Sorry, I didn't read it carefully. Anyway, youe example can be written as:

for i in range(5):
    print(i, end=' => ')
    if i == 1:
        print('one')
    elif i == (2,3):
        print('tuple(two, three)')
    elif i in (2, 3):
        print('two or three')
    elif i > 3:
        print('more than three')
    else:
        print('unmatched')

and it's much simpler to read. I suggested the switch statement for a simpler alternative to the if-elif chain.

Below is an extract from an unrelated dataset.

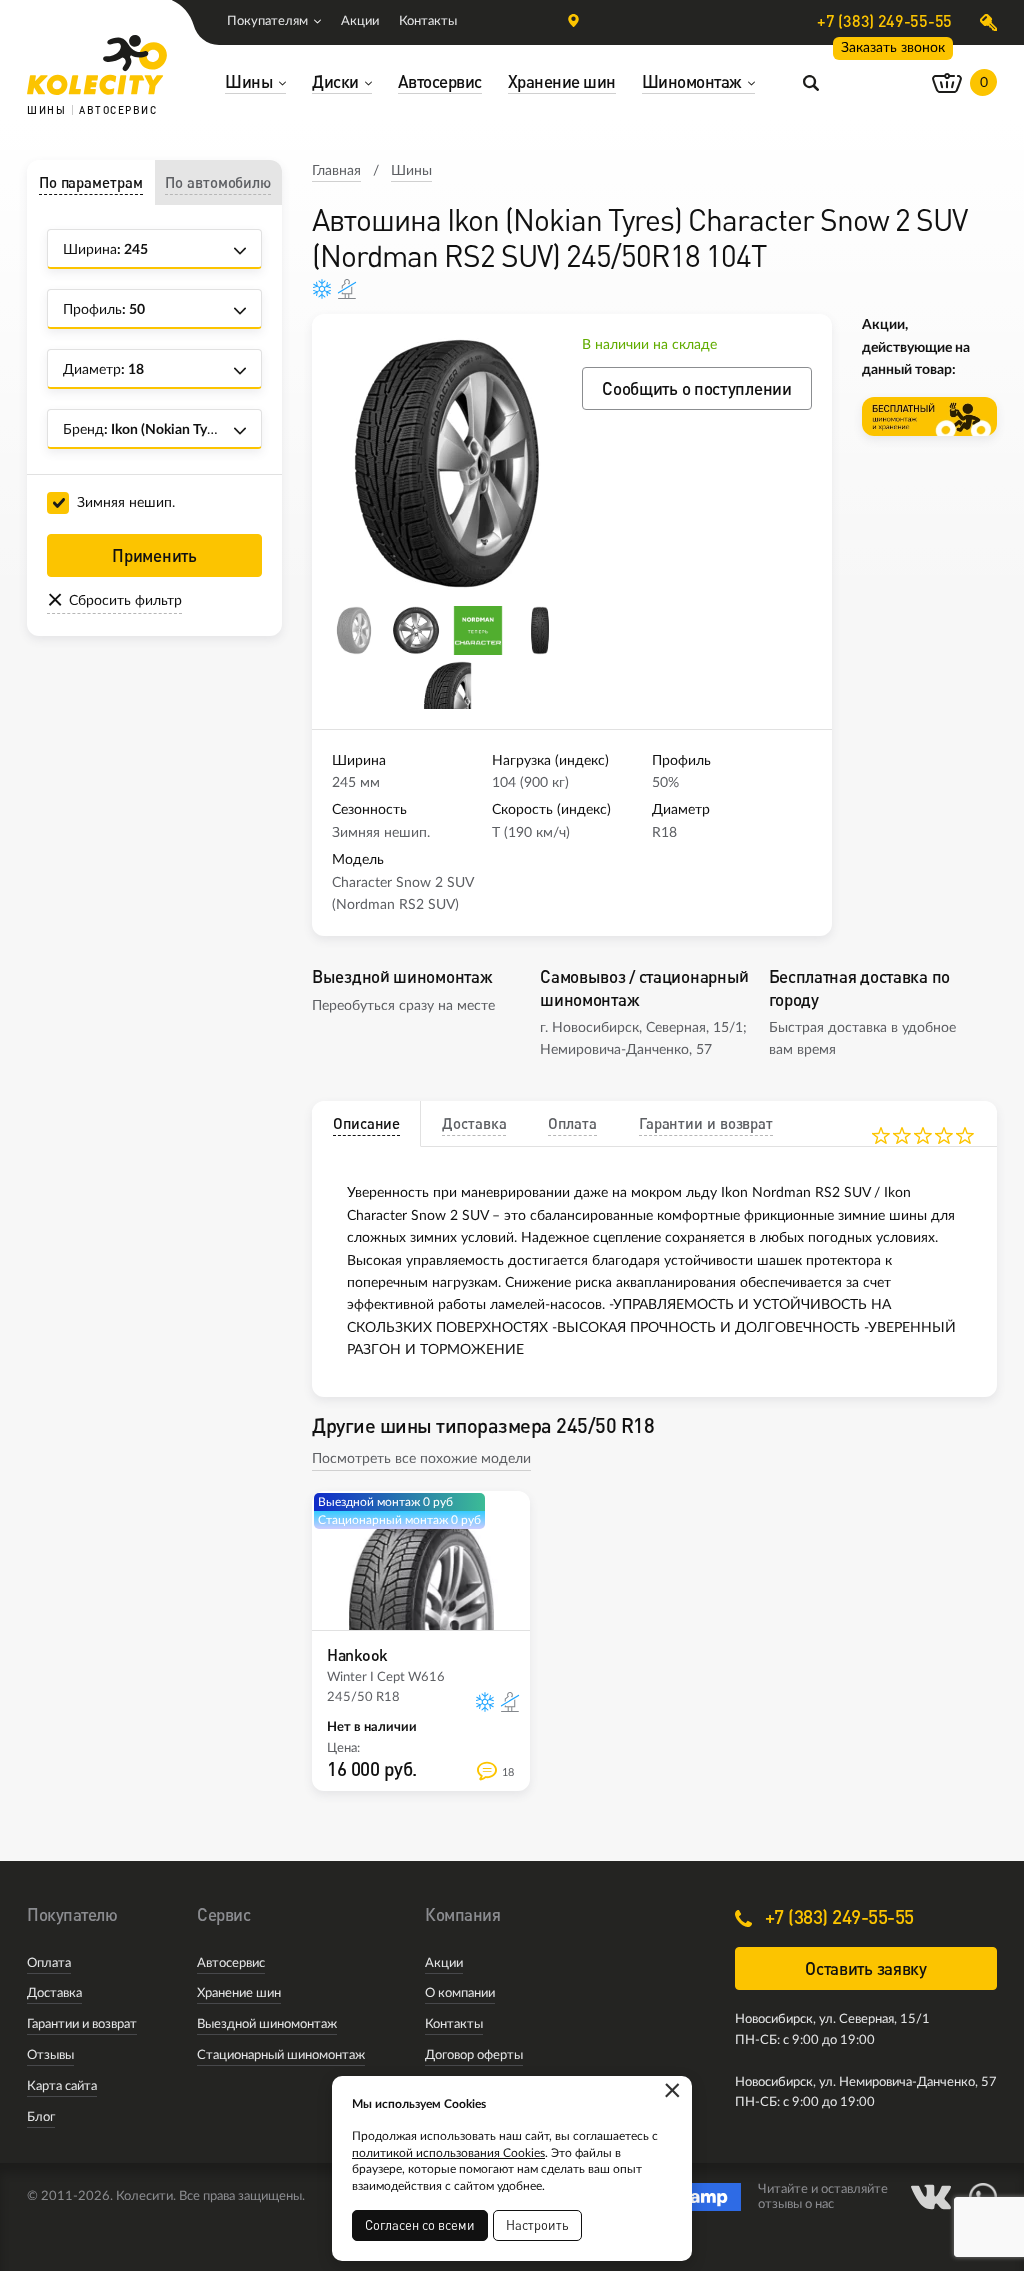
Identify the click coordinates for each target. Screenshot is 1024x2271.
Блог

On 22 April 2014 17:15, Chris Angelico rosuav-at-gmail.com |python-ideas-at-python.org| <iv1yq22odt@sneakemail.com> wrote:
On Wed, Apr 23, 2014 at 1:01 AM, Lucas Malor <7vsfeu4pxg@snkmail.com> wrote:
>> for i in range(5):
>>     print(i, end=' => ')
>>     case = Case(i)
>>     if case(1):
>>         print('one')
>>     elif case((2,3)):
>>
>>         print('tuple(two, three)')
>>
>>     elif case(2, 3):
>>         print('two or three')
>>     elif case > 3:
>>         print('more than three')
>>
>>     else:
>>
>>         print('unmatched')
>
>
> Ok, but you have to nest it inside a for loop. Your class is a good
> solution, but a new syntax does not need nesting in a with or a for
> statement.
>

I don't think he *has* to nest it. My reading of the above is that
it's the For-Case Paradigm [1], normally considered an anti-pattern
but viable for demonstrating what happens in each case.